Stored dataset items
#####

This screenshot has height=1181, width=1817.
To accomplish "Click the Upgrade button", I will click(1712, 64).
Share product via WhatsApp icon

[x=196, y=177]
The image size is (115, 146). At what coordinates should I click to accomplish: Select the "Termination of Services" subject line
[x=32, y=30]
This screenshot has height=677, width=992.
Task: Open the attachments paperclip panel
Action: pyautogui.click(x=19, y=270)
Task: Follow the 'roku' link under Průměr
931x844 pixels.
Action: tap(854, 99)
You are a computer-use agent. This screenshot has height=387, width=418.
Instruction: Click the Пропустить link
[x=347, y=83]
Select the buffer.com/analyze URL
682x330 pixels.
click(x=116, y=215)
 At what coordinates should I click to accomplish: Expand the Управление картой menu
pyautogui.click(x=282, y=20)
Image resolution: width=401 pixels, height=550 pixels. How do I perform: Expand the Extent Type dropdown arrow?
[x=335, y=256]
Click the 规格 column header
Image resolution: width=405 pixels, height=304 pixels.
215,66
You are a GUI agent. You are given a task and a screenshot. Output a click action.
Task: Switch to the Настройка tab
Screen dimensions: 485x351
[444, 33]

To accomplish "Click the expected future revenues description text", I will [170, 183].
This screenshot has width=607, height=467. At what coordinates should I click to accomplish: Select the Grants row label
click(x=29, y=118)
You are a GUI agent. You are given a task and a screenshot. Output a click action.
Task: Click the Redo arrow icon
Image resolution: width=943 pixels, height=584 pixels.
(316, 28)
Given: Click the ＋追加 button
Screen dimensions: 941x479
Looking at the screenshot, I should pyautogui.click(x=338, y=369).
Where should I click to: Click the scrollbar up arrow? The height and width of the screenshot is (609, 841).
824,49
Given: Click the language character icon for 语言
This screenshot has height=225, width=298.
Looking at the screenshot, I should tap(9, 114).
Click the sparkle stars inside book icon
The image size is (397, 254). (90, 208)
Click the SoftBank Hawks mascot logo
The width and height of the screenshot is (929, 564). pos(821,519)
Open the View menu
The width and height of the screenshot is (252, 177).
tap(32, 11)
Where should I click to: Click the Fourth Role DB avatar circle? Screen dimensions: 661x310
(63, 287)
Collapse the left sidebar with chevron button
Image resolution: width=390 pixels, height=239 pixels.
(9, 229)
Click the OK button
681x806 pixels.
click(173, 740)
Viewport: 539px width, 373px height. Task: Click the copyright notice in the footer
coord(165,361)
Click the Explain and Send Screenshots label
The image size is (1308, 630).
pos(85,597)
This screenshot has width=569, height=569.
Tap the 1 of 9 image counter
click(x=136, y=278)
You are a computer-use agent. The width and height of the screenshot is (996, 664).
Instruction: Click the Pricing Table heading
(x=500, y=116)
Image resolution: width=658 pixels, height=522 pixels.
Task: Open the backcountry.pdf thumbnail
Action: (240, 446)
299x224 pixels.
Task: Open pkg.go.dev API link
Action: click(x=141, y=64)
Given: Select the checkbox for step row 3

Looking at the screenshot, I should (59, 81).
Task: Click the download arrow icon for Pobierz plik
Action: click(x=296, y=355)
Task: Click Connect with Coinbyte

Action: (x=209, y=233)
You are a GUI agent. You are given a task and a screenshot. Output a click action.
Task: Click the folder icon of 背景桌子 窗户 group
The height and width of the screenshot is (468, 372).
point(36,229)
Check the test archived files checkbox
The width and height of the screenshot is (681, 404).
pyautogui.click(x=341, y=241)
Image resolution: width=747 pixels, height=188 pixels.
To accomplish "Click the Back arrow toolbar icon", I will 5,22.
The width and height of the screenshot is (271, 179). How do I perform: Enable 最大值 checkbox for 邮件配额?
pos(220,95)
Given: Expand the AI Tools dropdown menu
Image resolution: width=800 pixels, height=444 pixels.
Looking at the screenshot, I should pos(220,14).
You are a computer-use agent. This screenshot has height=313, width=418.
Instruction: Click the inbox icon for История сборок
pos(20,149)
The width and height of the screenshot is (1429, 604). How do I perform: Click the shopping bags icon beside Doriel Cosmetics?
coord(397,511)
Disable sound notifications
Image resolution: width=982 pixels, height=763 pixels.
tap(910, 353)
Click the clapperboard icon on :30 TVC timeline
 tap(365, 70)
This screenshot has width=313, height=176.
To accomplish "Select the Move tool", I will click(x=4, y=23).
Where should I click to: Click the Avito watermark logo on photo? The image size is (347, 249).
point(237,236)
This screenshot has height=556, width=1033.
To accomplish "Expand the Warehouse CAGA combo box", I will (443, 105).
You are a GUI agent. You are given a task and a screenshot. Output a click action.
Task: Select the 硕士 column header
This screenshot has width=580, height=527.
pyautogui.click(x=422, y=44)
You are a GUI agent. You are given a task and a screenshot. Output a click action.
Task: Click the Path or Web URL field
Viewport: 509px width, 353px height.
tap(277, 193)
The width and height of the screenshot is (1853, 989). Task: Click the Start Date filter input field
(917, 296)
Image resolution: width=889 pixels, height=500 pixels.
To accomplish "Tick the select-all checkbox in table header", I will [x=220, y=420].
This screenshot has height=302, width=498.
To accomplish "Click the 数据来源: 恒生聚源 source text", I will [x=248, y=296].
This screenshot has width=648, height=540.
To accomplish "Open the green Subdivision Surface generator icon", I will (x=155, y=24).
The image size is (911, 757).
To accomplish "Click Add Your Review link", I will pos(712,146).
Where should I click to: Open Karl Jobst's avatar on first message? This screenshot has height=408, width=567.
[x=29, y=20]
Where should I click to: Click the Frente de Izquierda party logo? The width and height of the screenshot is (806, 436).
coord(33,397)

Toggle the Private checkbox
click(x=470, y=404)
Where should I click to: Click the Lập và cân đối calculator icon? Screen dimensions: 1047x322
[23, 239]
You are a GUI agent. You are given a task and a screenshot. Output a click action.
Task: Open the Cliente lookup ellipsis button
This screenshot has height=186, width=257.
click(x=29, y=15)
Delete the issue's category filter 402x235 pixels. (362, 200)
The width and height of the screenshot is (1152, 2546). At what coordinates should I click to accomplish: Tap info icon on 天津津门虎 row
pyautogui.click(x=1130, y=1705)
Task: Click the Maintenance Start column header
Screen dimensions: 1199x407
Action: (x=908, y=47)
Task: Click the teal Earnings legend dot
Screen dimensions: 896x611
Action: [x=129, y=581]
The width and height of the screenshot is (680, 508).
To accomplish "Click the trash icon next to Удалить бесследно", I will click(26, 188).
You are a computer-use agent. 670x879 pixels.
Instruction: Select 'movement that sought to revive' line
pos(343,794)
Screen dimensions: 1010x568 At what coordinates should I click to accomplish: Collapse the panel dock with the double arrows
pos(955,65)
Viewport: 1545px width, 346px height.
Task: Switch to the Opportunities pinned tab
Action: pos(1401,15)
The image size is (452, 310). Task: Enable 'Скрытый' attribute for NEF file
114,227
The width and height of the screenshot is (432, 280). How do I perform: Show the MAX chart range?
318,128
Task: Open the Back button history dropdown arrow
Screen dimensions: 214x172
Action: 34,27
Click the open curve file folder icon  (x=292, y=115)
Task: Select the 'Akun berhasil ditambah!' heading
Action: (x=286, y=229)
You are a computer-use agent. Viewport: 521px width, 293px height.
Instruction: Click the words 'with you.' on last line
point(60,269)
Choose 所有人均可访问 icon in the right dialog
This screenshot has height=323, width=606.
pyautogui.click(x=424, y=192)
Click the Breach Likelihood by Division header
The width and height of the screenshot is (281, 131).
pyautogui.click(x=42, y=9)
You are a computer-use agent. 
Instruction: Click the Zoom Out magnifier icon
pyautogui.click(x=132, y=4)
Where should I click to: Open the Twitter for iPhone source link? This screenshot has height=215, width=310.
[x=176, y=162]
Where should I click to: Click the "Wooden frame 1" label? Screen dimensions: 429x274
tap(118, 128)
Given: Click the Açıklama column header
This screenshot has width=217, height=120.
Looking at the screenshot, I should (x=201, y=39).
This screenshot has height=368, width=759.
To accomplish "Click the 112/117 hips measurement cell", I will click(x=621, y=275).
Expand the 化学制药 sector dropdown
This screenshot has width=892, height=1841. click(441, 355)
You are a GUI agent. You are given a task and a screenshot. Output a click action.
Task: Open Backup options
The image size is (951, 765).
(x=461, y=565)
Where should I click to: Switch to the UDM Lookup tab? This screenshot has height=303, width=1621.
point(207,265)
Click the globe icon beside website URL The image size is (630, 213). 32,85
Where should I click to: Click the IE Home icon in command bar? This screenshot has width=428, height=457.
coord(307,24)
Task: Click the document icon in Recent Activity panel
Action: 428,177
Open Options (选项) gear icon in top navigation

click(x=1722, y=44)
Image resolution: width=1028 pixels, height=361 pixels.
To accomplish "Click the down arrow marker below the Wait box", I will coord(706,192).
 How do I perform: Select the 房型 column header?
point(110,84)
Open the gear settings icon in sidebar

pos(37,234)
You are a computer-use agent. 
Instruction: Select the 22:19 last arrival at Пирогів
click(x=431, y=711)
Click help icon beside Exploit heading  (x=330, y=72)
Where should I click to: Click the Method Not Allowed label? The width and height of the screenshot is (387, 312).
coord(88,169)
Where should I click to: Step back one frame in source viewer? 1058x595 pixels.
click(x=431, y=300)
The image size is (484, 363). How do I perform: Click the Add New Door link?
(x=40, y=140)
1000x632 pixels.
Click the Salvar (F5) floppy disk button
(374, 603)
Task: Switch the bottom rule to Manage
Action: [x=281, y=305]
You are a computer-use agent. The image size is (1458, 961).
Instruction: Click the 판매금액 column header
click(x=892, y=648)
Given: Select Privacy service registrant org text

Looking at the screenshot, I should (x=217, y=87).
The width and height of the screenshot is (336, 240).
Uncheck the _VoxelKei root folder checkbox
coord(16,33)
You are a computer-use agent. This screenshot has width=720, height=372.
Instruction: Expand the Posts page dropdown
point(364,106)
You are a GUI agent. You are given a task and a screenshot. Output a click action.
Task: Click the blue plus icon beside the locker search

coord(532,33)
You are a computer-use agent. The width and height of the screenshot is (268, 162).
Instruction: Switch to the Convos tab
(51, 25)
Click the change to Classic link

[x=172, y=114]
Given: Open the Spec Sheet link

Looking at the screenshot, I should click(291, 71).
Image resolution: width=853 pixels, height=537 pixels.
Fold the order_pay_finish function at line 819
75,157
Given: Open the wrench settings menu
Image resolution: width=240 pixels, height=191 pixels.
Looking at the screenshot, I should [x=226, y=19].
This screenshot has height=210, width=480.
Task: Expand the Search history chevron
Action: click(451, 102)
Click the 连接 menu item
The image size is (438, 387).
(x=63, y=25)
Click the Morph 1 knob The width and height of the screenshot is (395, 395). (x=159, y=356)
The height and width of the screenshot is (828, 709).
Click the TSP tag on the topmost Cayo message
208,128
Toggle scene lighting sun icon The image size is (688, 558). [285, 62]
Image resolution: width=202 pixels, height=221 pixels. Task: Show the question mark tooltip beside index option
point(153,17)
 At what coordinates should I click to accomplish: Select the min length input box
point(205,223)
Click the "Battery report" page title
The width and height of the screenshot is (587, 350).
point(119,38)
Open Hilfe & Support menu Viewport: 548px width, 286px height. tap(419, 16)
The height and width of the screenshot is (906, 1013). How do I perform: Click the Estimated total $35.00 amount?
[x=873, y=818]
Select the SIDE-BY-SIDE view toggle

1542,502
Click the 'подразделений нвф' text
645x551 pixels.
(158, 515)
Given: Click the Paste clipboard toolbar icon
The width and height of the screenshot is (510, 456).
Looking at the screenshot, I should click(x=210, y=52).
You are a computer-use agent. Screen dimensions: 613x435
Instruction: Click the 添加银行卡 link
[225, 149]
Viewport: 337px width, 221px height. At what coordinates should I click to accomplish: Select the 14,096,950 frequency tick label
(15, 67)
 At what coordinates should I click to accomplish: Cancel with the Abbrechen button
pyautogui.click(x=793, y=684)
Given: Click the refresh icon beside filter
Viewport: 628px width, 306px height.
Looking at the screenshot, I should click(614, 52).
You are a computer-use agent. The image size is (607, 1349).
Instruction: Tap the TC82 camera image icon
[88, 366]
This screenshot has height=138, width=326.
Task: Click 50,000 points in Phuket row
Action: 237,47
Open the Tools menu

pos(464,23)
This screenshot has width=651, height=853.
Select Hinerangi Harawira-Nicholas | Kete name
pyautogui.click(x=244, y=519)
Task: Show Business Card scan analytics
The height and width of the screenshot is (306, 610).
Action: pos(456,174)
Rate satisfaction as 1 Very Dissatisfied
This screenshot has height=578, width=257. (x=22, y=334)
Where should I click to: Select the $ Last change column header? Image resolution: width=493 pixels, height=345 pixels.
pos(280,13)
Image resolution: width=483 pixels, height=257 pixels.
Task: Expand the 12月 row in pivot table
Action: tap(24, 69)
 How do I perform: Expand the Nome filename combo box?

#####

* TASK PROMPT *
I need the number of lines in the entries that include "computer"; please give that number and nothing else.

* REPLY TO THE EXERCISE *
12